A liberté 6, la situation semble être la même. Le salon est quasi plein en mi-journée. Sur le tapis à gazon, une fille prend le temps de faire sa prière en attendant son tour. Dans le canapé et autres fauteuils, d’autres dames d’âges différents attendent. Certaines même somnolent du fait du ramadan et de la fraicheur que distille un climatiseur installé sur le mur. ‘’C’est difficile, les veilles de fête. Les Sénégalais ont pour habitude d’attendre le dernier moment pour vaquer à leurs préoccupations. C’est la même situation qu’on enregistre chez des tailleurs. Chez nous, les coiffeurs, même pour la tabaski, on ne peut fêter l’événement comme il se doit. Nous sommes souvent submergés par nos clients’’, souligne la gérante. Elle explique que, pour le mois de ramadan, c’est de tout repos, excepté les derniers jours. Les clients viennent de partout. ‘’C’est dur, parfois, pendant la période de déche mais on se rattrape juste après’’, dit-elle. Trouvée dans le salon de Liberté 6, Brigitte a presque fini  sa  coiffure. Des tresses nattées faites aux mèches teintées en rouge s’accommodent bien avec teint clair. La dame est invitée par un collègue pour aller fêter la Korité à Koungheul, dans la région de Kaffrine. ‘’Je me tresse maintenant ; comme ça dans quatre jours, mon cuir chevelu pourra respirer et faire moins mal’’, articule-t-elle.  C’est d’ailleurs le même choix qu’ont fait celles qui doivent se greffer les cheveux. Il faut le faire des jours avant le jour-j pour que ça  prennent forme, dit-on.

Perruques et cheveux à la mode 

Dans la foulée, toujours dans le cadre de la préparation de la fête, certaines femmes ont simplement choisi de se payer des perruques. Dans ce même  salon  de Liberté 6, la gérante vend ces outils qui enjolivent la femme. ‘’Je vends des cheveux naturels et des perruques que je confectionne moi-même’’, confie-t-elle.

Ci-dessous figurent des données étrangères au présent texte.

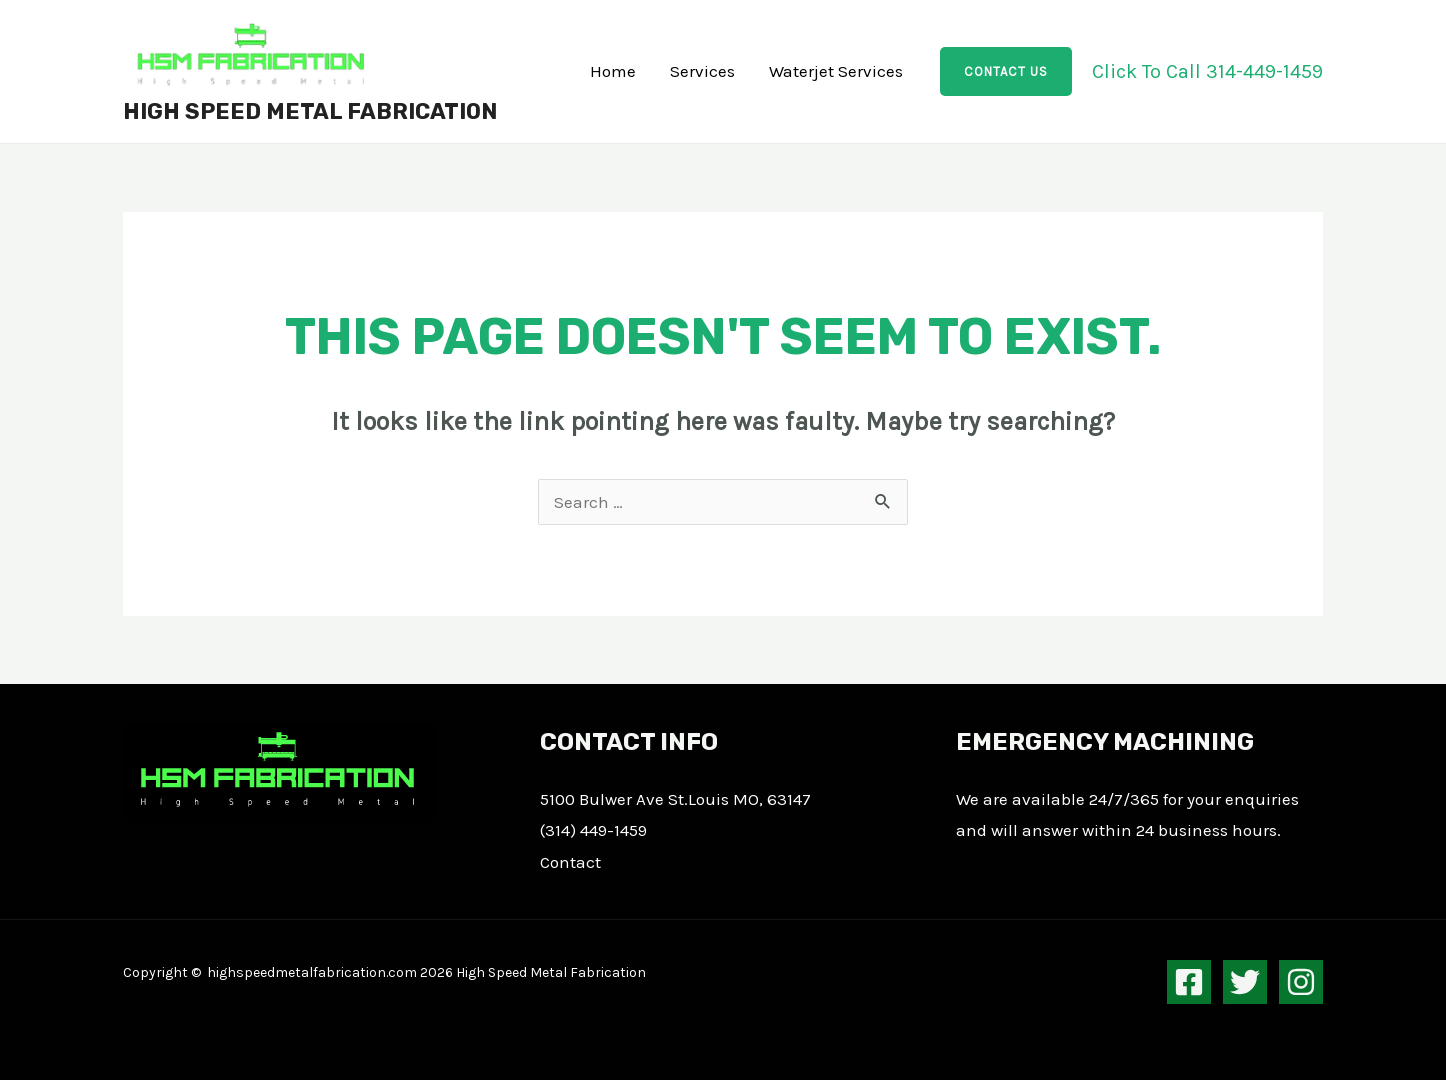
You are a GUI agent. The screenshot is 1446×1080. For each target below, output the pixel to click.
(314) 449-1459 (593, 830)
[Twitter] (1245, 982)
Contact (570, 862)
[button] (1006, 71)
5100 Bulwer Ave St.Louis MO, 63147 (675, 799)
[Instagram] (1301, 982)
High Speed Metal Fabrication (310, 111)
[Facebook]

A l’en croire, c’est à la limite ce qui lui facilite la tâche. ‘’Je propose à mes fidèles clients d’en acheter et de permettre de gagner du temps avec les autres  clients. Il suffit d’en acheter et de le porter, c’est comme un foulard ou un bonnet, c’est à volonté’’, explique la  gérante. A Nord Foire, en revanche, Mme Wade ne se limite pas à la vente des cheveux et des perruques. Ici, à un vil prix, on peut louer un ‘’cheveu’’ à la valeur de 500 000 francs Cfa.  C’est 75 000 francs la semaine pour les cheveux, la pose comprise. ‘’Nous louons à ce prix et c’est nous qui assurons la pose. Nous ne dépassons pas la semaine’’, explique Mme Wade. Elle ajoute que, pour la perruque, c’est le même prix. Il y a aussi  des prix allant de 25 000  à 50 000 F,  cela  dépend des longueurs et de la qualité. Les risques ? ‘’Souvent,  un client abime votre marchandises et vous ne pouvez rien  faire. Il arrive aussi que des clients ne respectent pas le délai. On fait des pieds et des mains avant de récupérer notre bien. Il arrive même  qu’on finisse à la police’’, raconte la gérante du salon ‘’Chez Arame’’.  Elle ajoute que ‘’ce business n’est pas fiable, une affaire pas facile pour les gérantes de salons de coiffure. ‘’Il  y a, parmi nos clients, des femmes qui nous donnent leurs cheveux de grande valeur, les périodes qu’elles ne le mettent pas, pour qu’on les loue pour elles’’, révèle madame Wade. Mais, précise-t-elle, ce business marche  souvent pendant les périodes de fêtes.